Local Rule 7026. DISCOVERY – GENERAL
(a) Disclosures. Unless the court orders otherwise, the disclosures required by Fed. R. Civ. P. 26(a)(2), as adopted by Fed. R. Bankr. P. 7026, must be made no later than thirty (30) days before the close of discovery by the party bearing the burden of proof on the issue in question and no later than fourteen (14) days before the close of discovery by the opposing party. Written reports by experts, unless otherwise stipulated by the parties or ordered by the court, are due no later than the time the identity of experts is to be disclosed.
(1) Exemption of an action from Fed. R. Civ. P. 26(f), not otherwise exempted by Fed. R. Civ. P. 26(a)(1)(B), may be obtained by court order after a motion noticed to all parties to the action or by stipulation of all parties before the date any meeting under this rule is to be held. The parties obtaining an exemption under this subsection do not have to file a discovery plan.
(2) LR 7016 and 7026(c) govern the requirements for discovery plans. The parties to an action not exempted by Fed. R. Civ. P. 26(a)(1)(B) or by order obtained under subsection (b)(l) of this rule may seek a limited exemption from Fed. R. Civ. P. 26(f) insofar as the rule requires filing a discovery plan. In cases in which the parties certify that no formal discovery is required, they may request a waiver of the requirement for a discovery plan. Trial may proceed one hundred twenty (120) days from the date a discovery plan would have been due. The parties may request the waiver by so indicating on the standard discovery plan/scheduling form and by completing all information requested on that form.

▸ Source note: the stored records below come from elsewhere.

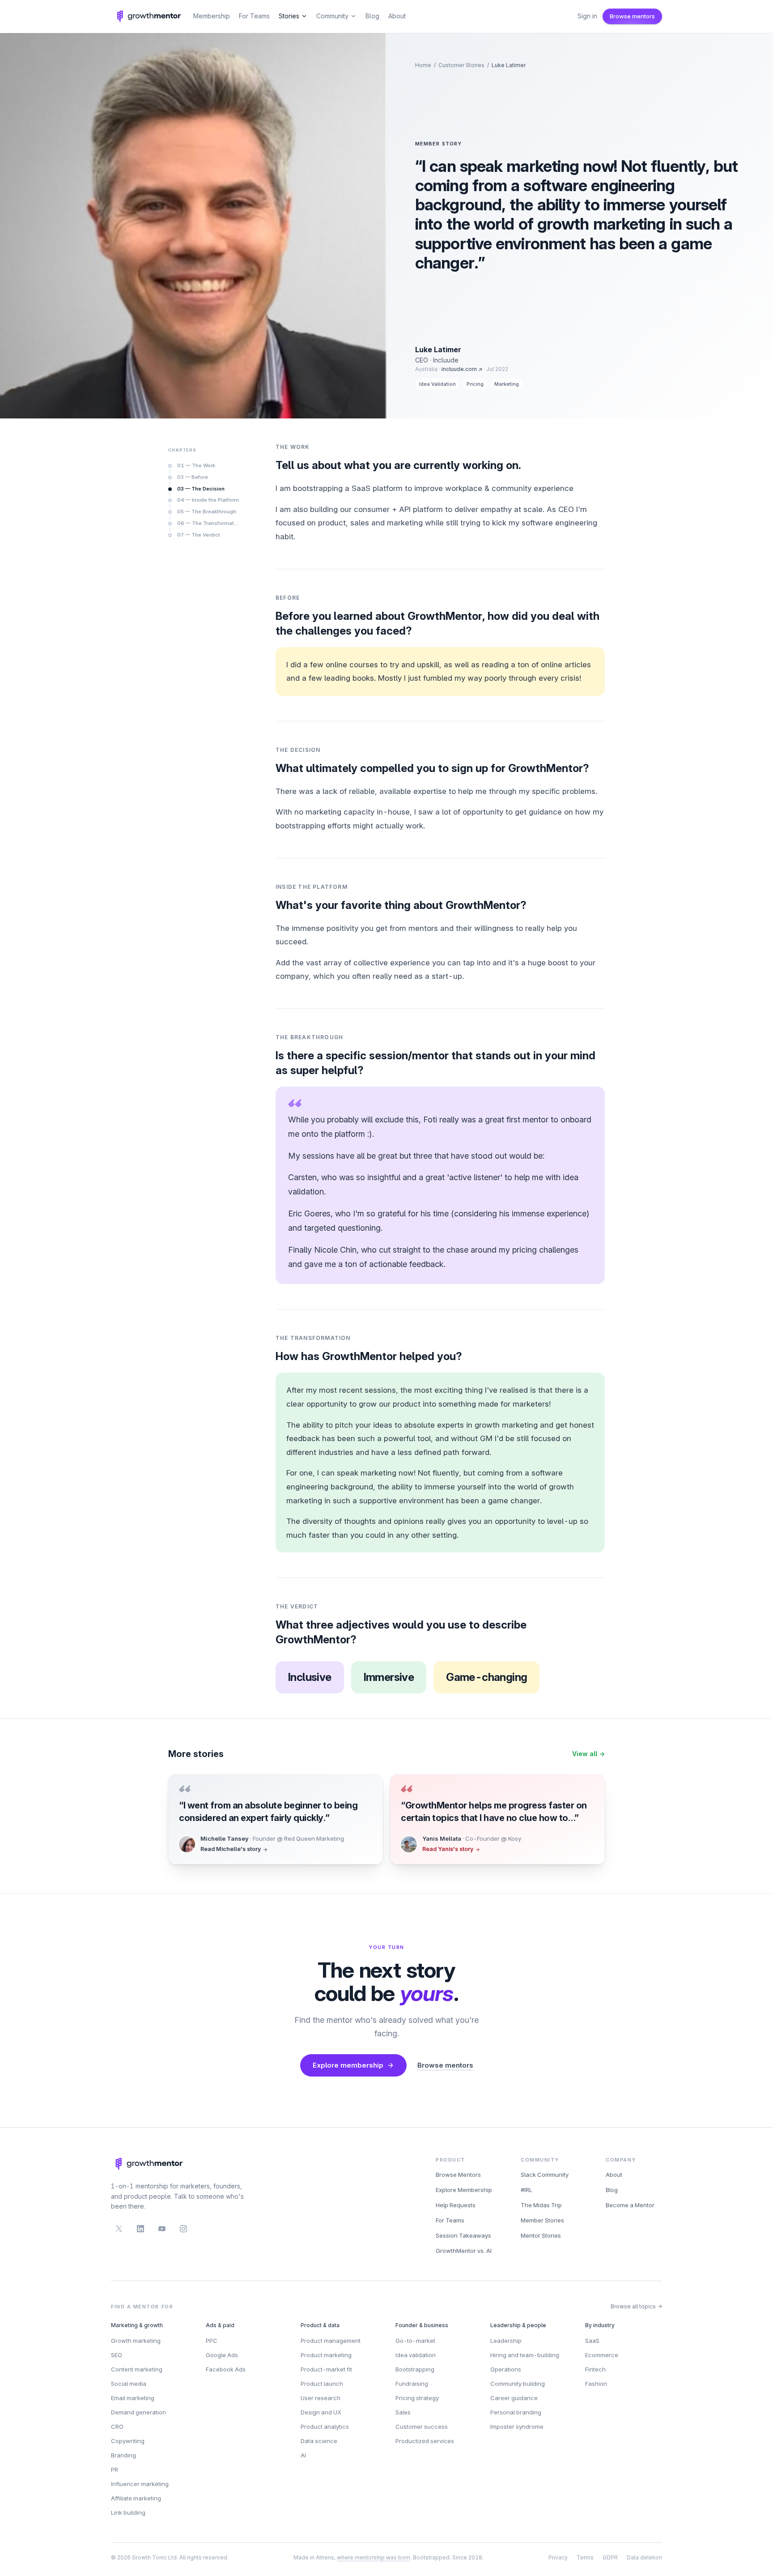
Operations (505, 2369)
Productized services (424, 2440)
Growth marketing (136, 2340)
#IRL (526, 2189)
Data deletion (644, 2557)
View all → (588, 1753)
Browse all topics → (636, 2306)
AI (303, 2455)
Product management (331, 2340)
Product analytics (325, 2426)
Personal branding (515, 2412)
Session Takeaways (463, 2235)
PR (114, 2469)
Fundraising (411, 2383)
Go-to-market (415, 2340)
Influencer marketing (140, 2483)
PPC (211, 2340)
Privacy (558, 2557)
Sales (403, 2412)
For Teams (254, 16)
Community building (517, 2383)
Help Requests (456, 2205)
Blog (372, 16)
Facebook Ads (226, 2369)
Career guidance (514, 2397)
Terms (585, 2557)
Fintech (595, 2369)
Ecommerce (601, 2354)
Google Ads (222, 2354)
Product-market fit (326, 2369)
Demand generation (138, 2412)
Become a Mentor (630, 2205)
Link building (128, 2512)
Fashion (596, 2383)
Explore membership (348, 2065)
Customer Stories (461, 65)
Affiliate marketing (136, 2498)
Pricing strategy (417, 2397)
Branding (123, 2455)
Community (332, 16)
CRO (117, 2426)
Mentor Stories (541, 2235)
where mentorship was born (373, 2557)
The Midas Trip (541, 2205)
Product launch (322, 2383)
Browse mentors (632, 16)
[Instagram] (183, 2229)
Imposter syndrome (517, 2426)
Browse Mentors (458, 2174)
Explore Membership (464, 2189)
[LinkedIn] (140, 2229)
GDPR (610, 2557)
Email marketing (132, 2397)
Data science (319, 2440)
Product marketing (326, 2354)
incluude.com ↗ (462, 369)
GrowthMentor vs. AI (464, 2250)
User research (320, 2397)
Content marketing (136, 2369)
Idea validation (415, 2354)
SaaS (592, 2340)
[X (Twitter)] (119, 2229)
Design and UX (321, 2412)
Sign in (587, 16)
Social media (128, 2383)
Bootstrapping (414, 2369)
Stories (289, 16)
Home (423, 65)
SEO (116, 2354)
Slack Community (545, 2174)
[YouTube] (162, 2229)
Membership (211, 16)
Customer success (421, 2426)
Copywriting (127, 2440)
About (397, 16)
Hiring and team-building (524, 2354)
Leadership (506, 2340)
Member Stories (542, 2220)
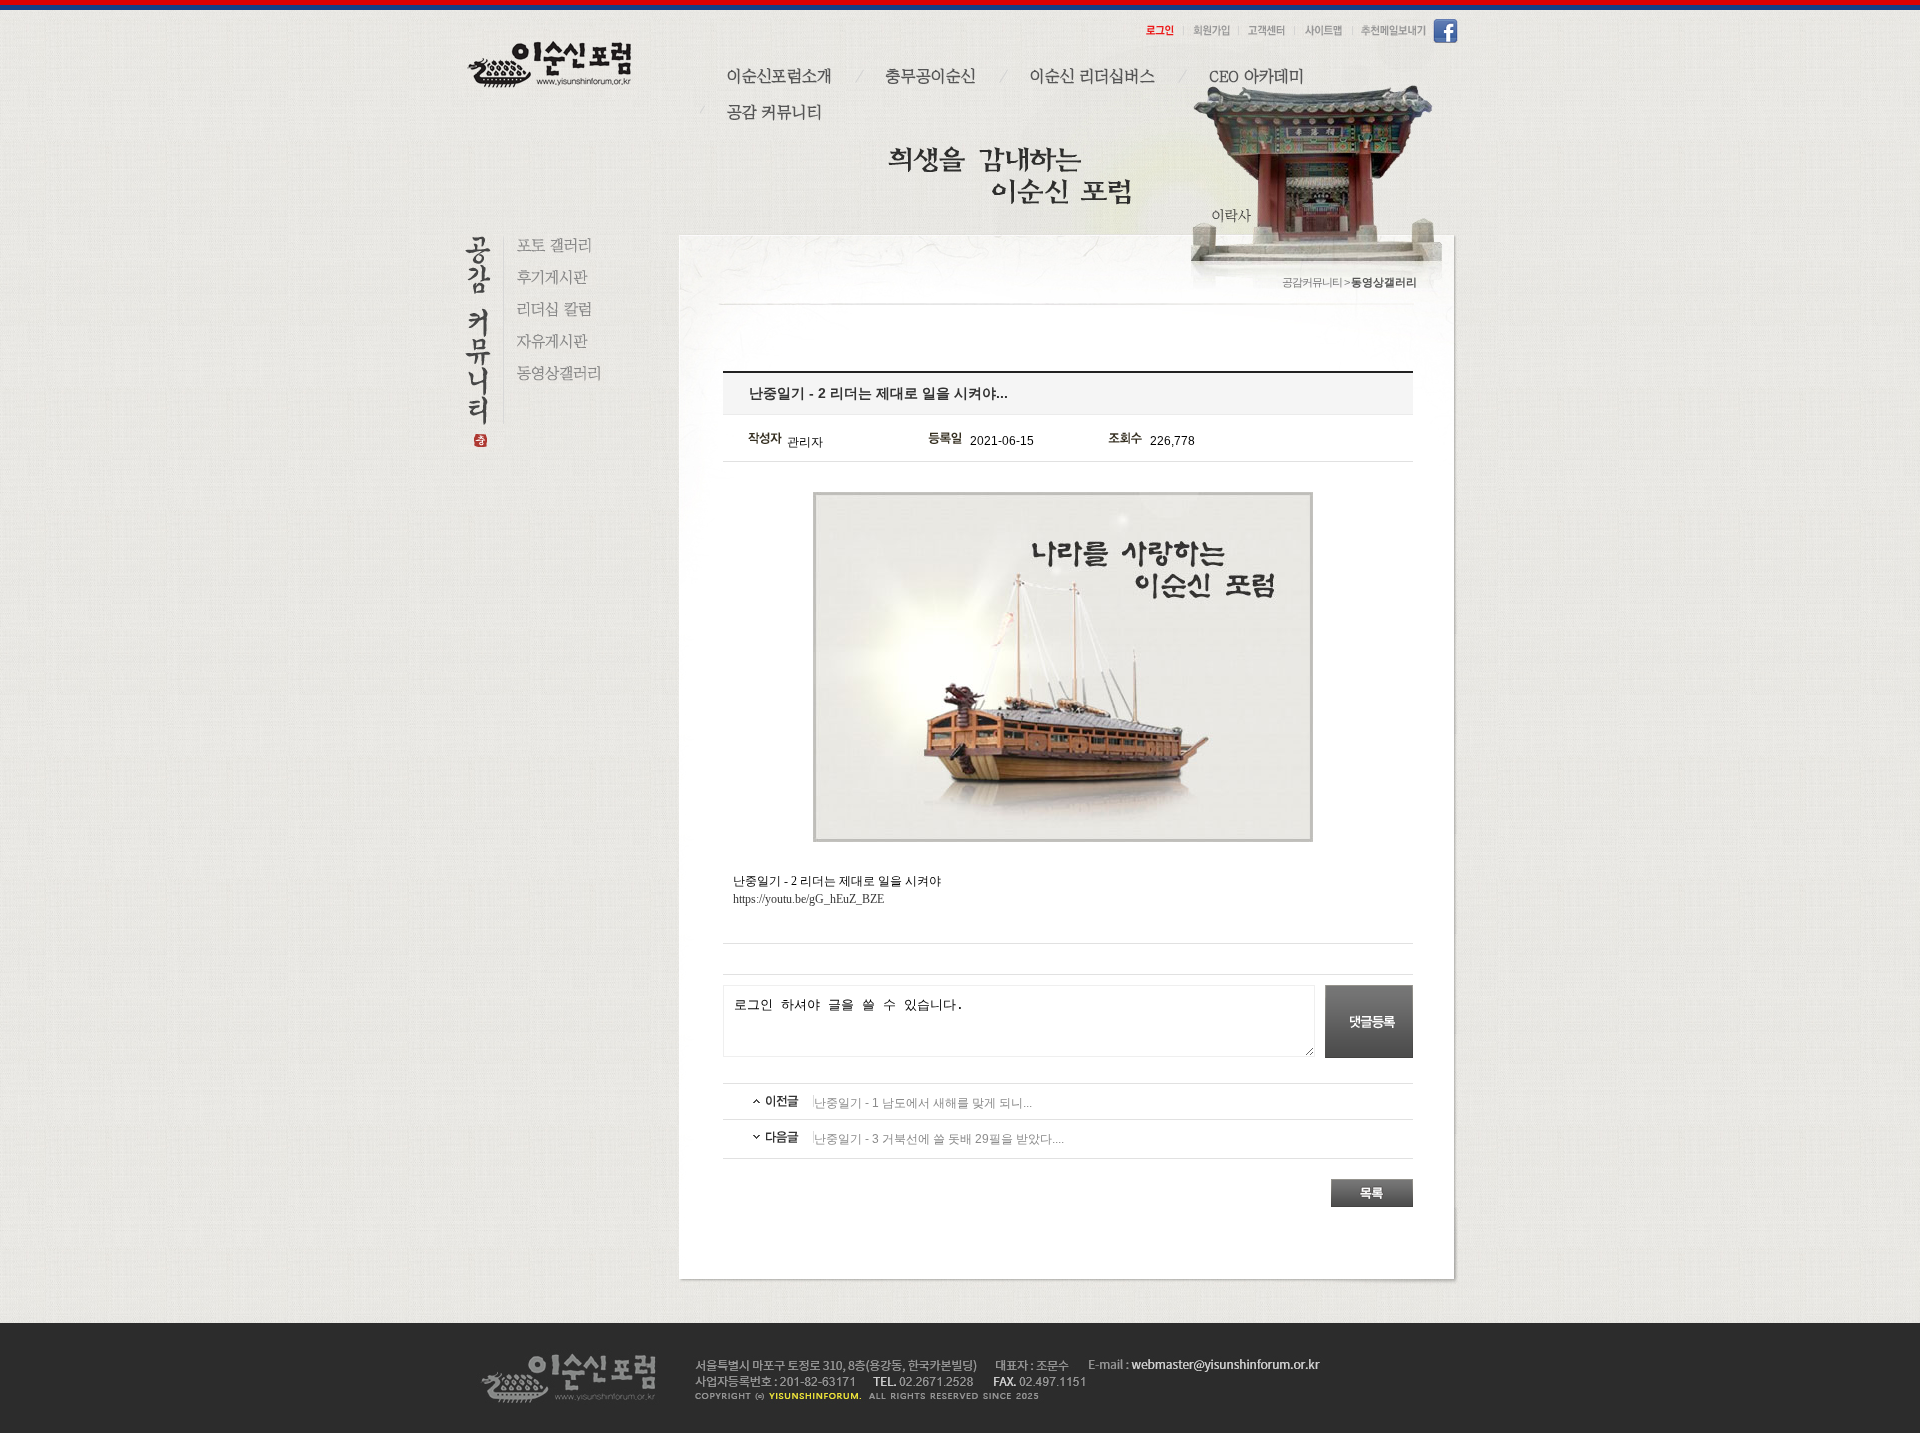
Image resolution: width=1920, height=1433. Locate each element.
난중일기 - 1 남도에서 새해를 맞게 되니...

(2) No later than fourteen (14) days after the meeting, the parties must submit the discovery plan or request for waiver and order. If the parties fail to submit a discovery plan, they may be subject to sanctions. In addition, if they have not requested and been granted a waiver from the requirement to file a discovery plan, the deadlines set forth in the standard form will apply, even if the parties have not submitted a plan.
(4) The court may alter the standard form, including the deadlines it contains. Counsel must use the format then in use, and the deadlines set forth in the standard form will apply unless the court orders different deadlines.
(5) If the parties agree to different deadlines, or cannot agree on deadlines, they must so indicate on the face of the standard discovery plan, and they must attach their proposed plan using Form 35 of the Federal Rules of Civil Procedure or other form as the court may direct.
(1) Unless the court orders otherwise, in cases in which a discovery plan is required, all discovery must begin in time to be completed by one hundred twenty (120) days after the answer or first appearance by the first defendant.
(2) Unless the court orders otherwise, the parties to an action exempted by Fed. R. Civ. P. 26(a)(1)(B) or by order obtained under subsection (b)(l) of this rule may begin discovery on the commencement of the action.
(3) The court will approve, disapprove, or modify the discovery plan and enter other orders as appropriate after the first scheduling conference. At any time, on request of a party or on its own, the court may order a conference of all the parties to discuss the provisions of the discovery plan or scheduling order.
(1) Unless the court orders otherwise, an extension of the discovery deadline will not be allowed without a showing of good cause as to why all discovery was not completed within the time allotted. The court must receive all motions or stipulations to extend discovery at least twenty-one (21) days before the date fixed for completion of discovery, or at least twenty-one (21) days before the expiration of any extension that the court may have approved. The motion or stipulation to extend time or to reopen discovery must include:
(2) Counsel must ensure that all discovery is initiated so it can be completed by the end of the period set out in the discovery plan. No additional discovery will be permitted after that, except as provided above.
(f) Demand for prior discovery. Whenever a party makes a written demand for discovery that took place before that person or entity became a party to the action, each party who has previously responded to a request for admission or production or answered interrogatories must furnish to the demanding party: (1) the documents containing the discovery responses in question for inspecting and copying; (2) a list identifying each document by title; or (3) on further demand, at the expense of the demanding party, a copy of any listed discovery response specified in the demand. If there are requests for production, a party must make available for inspection by the demanding party all documents and things previously produced. Further, each party who has taken a deposition must make a copy of the transcript available to the demanding party for copying at the demanding party's expense.
(g) Filing discovery papers. Notices of deposition, depositions, interrogatories, requests for production or inspection, requests for documents, requests for admissions, answers and responses, and proof of service should not be filed with the court unless the court orders filing on its own motion or on motion of a party. Originals of responses to requests for admissions or production and answers to interrogatories must be served on the party who made the request or propounded the interrogatories, and that party must make the originals available at the time of any pretrial hearing or at trial for use by any party. Likewise, the deposing party must make the original transcript of a deposition available at the time of any pretrial hearing or at trial for use by any party or filing with the court if so ordered.